参加者はわずか3名。平壌空港に到着した3人がまず案内されたのは大同江に浮かぶ船での歓迎パーティー。暗い船内でガイドが電気をつけるよう促すと、つけられたのは電気ではなくローソクだった。料理はマツタケなど豪華な物が並ぶ。ガイドは「今日はいっぱい召し上がってください。明日からはお米がないから」と冗談を言った。
ツアー二日目は終日観光。バスに乗って郊外へ。しかし高速道路には車はなく、人が歩いていた。
そして迎えた試合当日の朝。しかし平壌の町には試合の看板も見当たらない。金日成スタジアムに到着すると外では号外が配られていた。号外には北朝鮮選手のプロフィールが。北朝鮮で号外が配られるのは極めて珍しいという。バスでチケットが渡された。外国人用チケットの値段は40ドル(約4200円)。北朝鮮人民の2か月分の給料に相当する。ちなみに国内用は約300円。
スタジアムの周りには人が集まってきた。しかし、歩いてきたのか、バスなどはなかった。
そして試合開始。早々にバーレーンが先制。しかし観客席は淡々としたものだった。試合から2日後に放送された朝鮮中央テレビでも「バーレーンチームが得点を入れました」と静かな実況。1点を返した場面でも「強力なヘディングで得点を入れました」と淡々とした実況。朝鮮中央テレビが試合の様子をノーカットで伝えるだけだった。負けた試合を放送するのは極めて異例だという。

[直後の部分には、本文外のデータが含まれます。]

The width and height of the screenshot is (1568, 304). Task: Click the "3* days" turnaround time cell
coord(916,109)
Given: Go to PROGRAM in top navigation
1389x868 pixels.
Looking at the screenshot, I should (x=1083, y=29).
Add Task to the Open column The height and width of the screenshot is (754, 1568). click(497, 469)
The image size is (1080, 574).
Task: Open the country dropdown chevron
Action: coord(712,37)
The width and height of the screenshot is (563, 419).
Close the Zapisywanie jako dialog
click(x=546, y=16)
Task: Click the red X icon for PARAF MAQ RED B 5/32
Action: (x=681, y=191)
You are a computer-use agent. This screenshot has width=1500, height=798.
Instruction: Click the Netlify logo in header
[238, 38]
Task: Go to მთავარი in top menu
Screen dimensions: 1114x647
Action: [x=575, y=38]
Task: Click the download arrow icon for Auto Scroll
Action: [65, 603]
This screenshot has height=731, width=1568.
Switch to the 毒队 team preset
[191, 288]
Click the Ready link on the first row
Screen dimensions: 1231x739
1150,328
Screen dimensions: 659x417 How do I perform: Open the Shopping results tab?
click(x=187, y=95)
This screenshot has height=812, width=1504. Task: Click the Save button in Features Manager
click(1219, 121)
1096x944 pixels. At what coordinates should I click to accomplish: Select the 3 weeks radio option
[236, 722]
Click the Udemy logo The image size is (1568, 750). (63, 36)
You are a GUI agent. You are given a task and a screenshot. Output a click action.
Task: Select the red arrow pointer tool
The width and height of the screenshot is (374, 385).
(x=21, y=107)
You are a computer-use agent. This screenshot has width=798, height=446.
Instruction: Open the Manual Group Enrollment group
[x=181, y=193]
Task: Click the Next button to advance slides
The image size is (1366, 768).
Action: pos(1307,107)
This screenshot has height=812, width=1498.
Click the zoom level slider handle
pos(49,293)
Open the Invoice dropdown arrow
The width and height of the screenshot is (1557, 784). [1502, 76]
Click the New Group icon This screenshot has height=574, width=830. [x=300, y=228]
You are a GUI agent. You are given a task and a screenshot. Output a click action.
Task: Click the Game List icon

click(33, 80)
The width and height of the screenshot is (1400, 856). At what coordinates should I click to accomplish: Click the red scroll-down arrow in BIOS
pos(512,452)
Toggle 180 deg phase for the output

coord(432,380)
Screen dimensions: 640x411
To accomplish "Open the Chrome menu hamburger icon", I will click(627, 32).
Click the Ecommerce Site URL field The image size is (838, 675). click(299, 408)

試合終了後、帰りのバスの中で「弱いですよウチのチームは」とガイド。ニュースで流れるのかと聞くと「流れますよ。負けたのは事実じゃありませんか」と自国のチームに対する苛立ちを露わにした。
観客たちは黙々と徒歩で家路についていた。
ツアーでは最近できたという大同江ビール工場へ案内された。
ガイドによると北朝鮮で生ビールが飲めるようになったのは大きな進歩だという。サーバーは日本製だったが中身は北朝鮮ナンバー1の大同江ビール。乾杯をするが、工場には庶民の姿はなかった。
そこでツアー最終日、庶民と触れ合うために屋台につれていって欲しいと頼むことにした。しかし、連れていかれたのは外国人観光客専用の土産店。「いっぱいお金を落としてください。お金を落とさないと帰れませんよ」と冗談交じりに話すガイド。
言われるままに買い物すると、この後、屋台での買い物も許された。
屋台ではパンや惣菜が売られていた。買ったのは揚げパン9個で700円、なんと平均月収の3分の1の値段。ガイドによると最近の経済改革で収入の格差が広がり物価が急激に上がったという。